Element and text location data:
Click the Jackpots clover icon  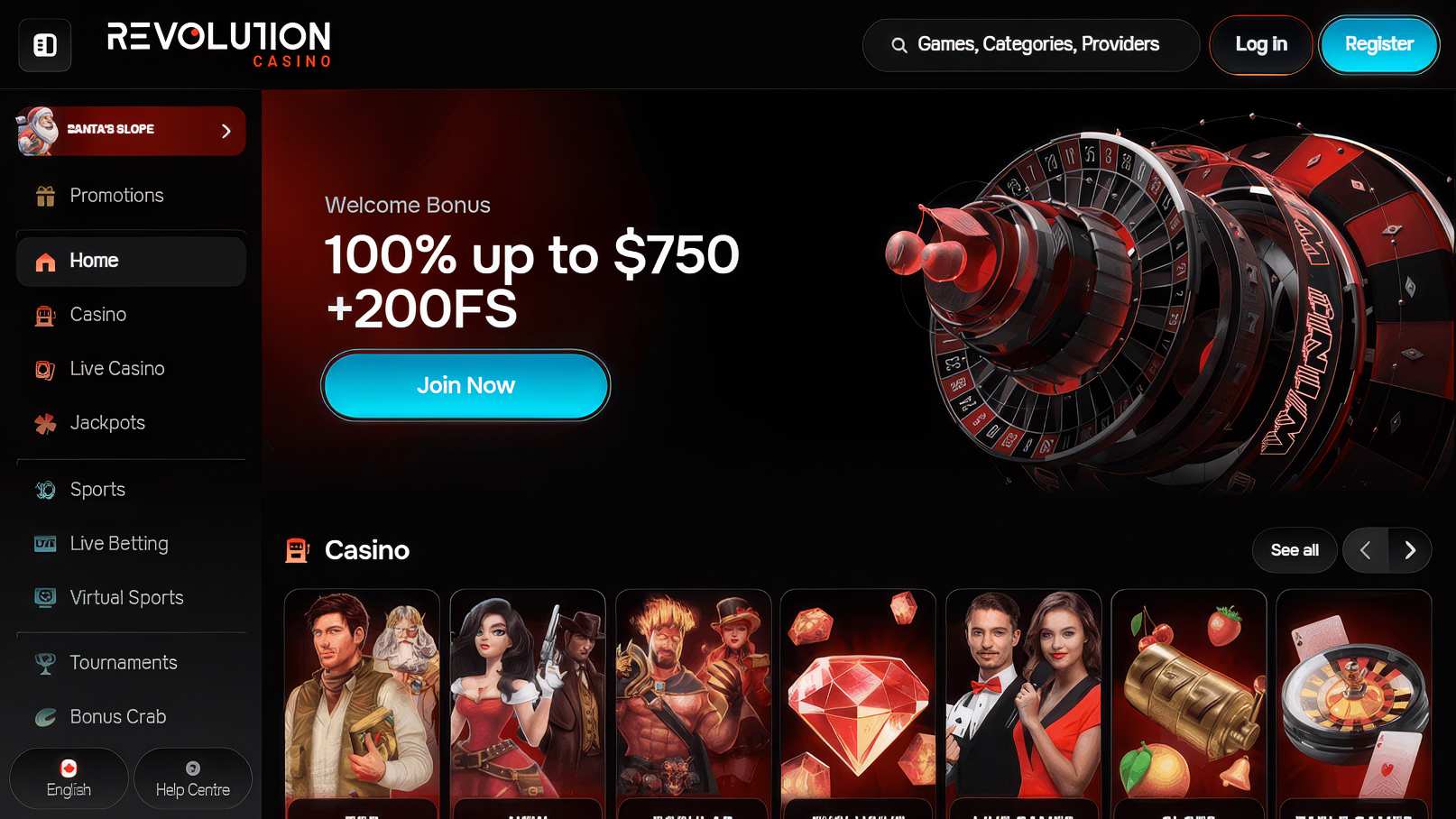point(45,423)
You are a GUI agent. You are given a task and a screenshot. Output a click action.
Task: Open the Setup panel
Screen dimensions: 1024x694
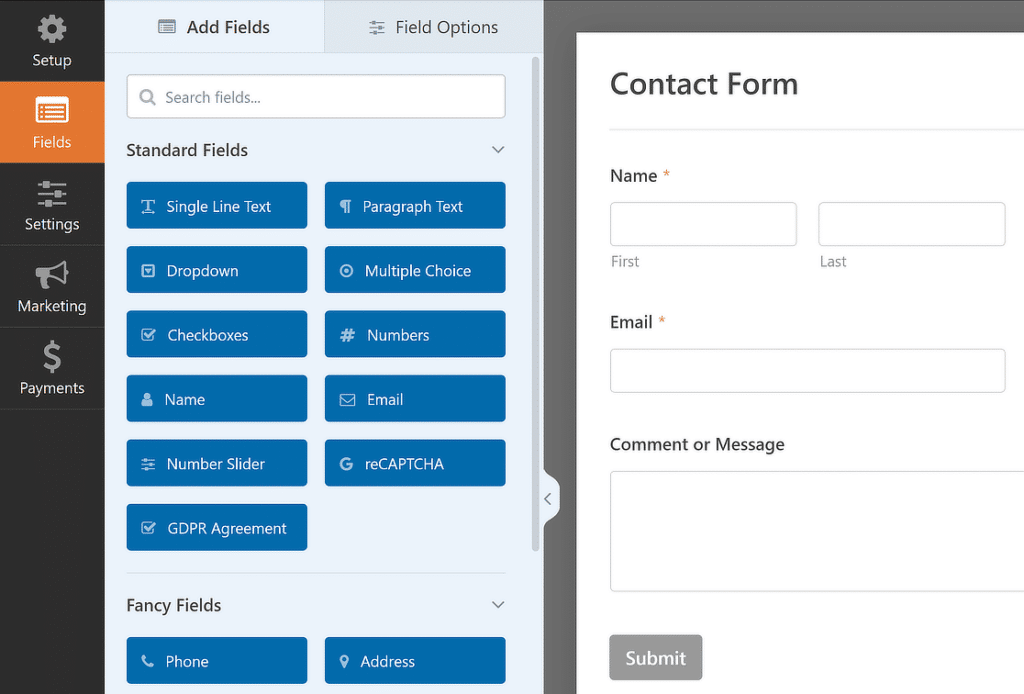[x=52, y=40]

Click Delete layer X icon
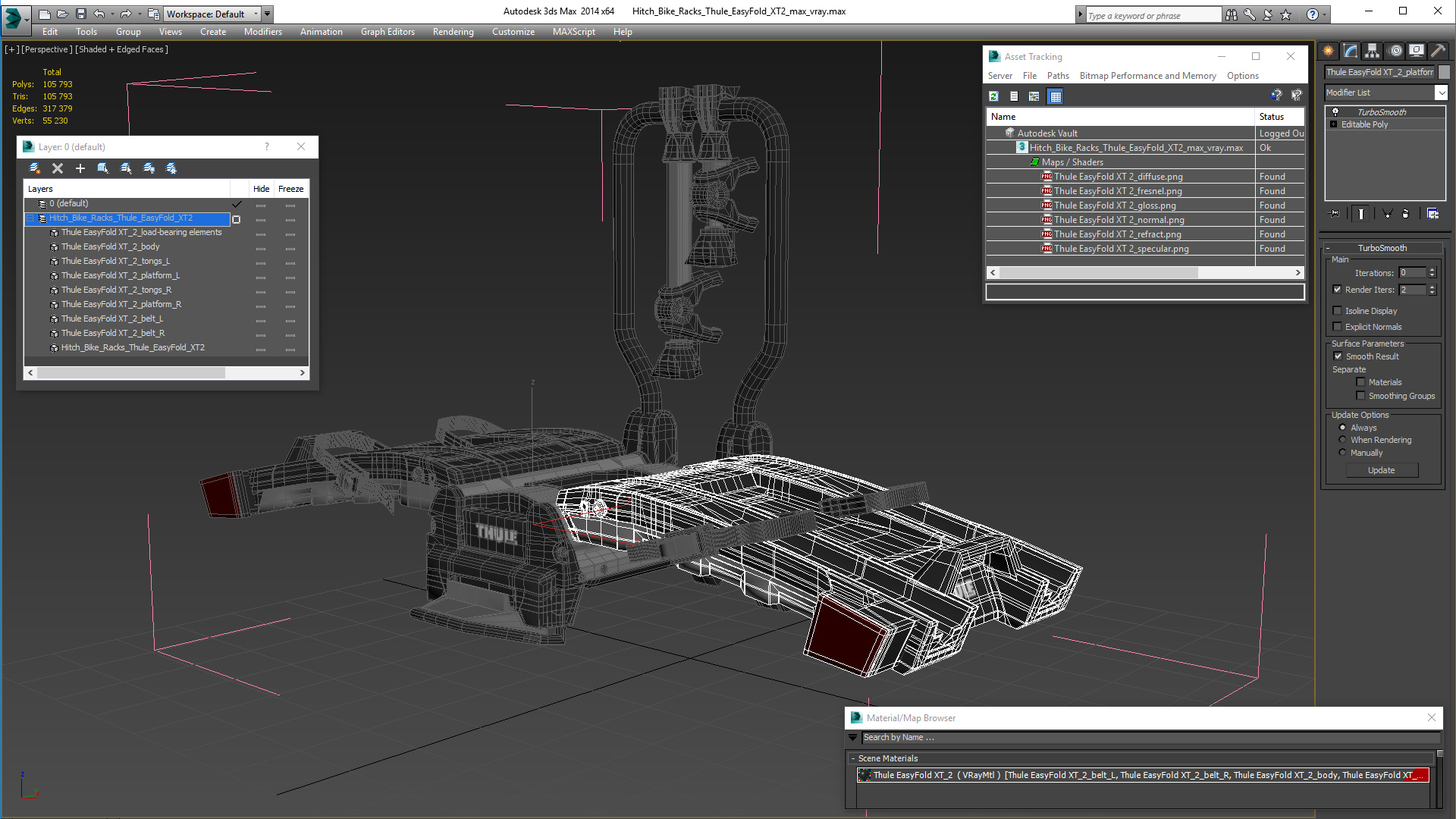58,168
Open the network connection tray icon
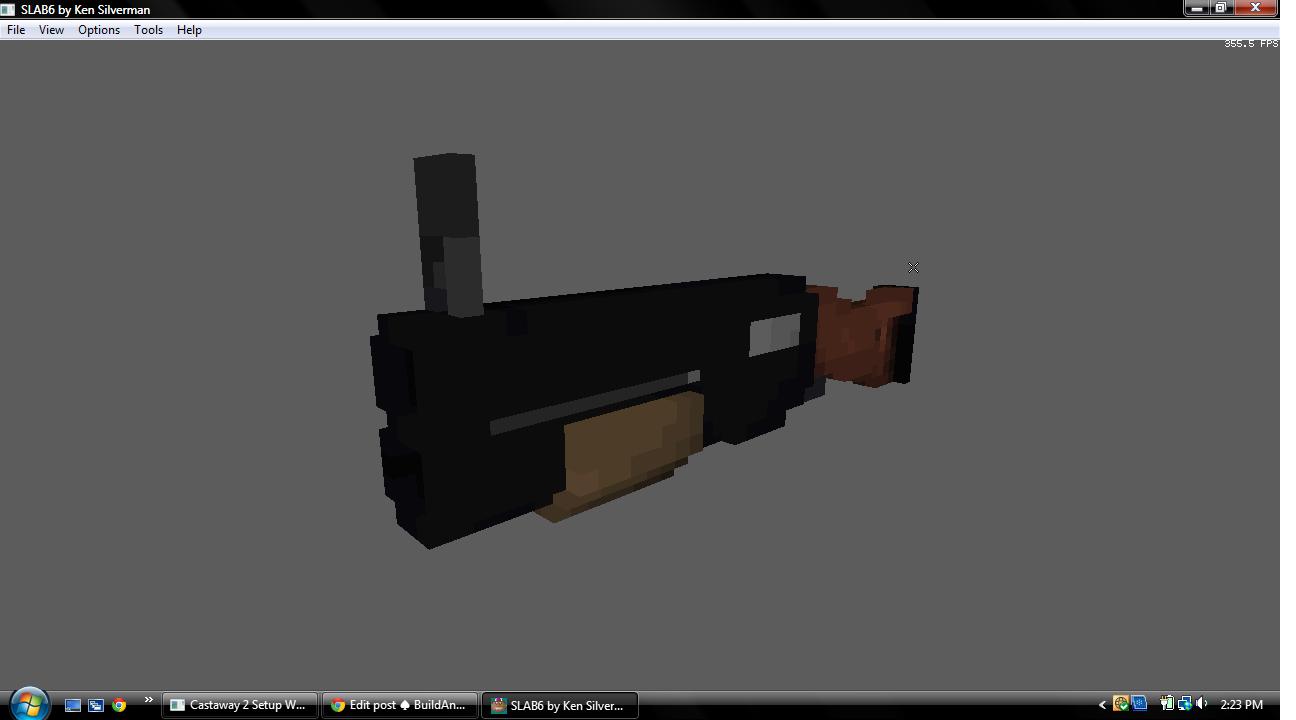The height and width of the screenshot is (720, 1296). tap(1184, 704)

## EXERCISE INSTRUCTIONS
Pull out every line of the entries above that contains the word "Open". Matches must have the same capitalization.

## SOLUTION
Task: Open the Setup panel
Open the network connection tray icon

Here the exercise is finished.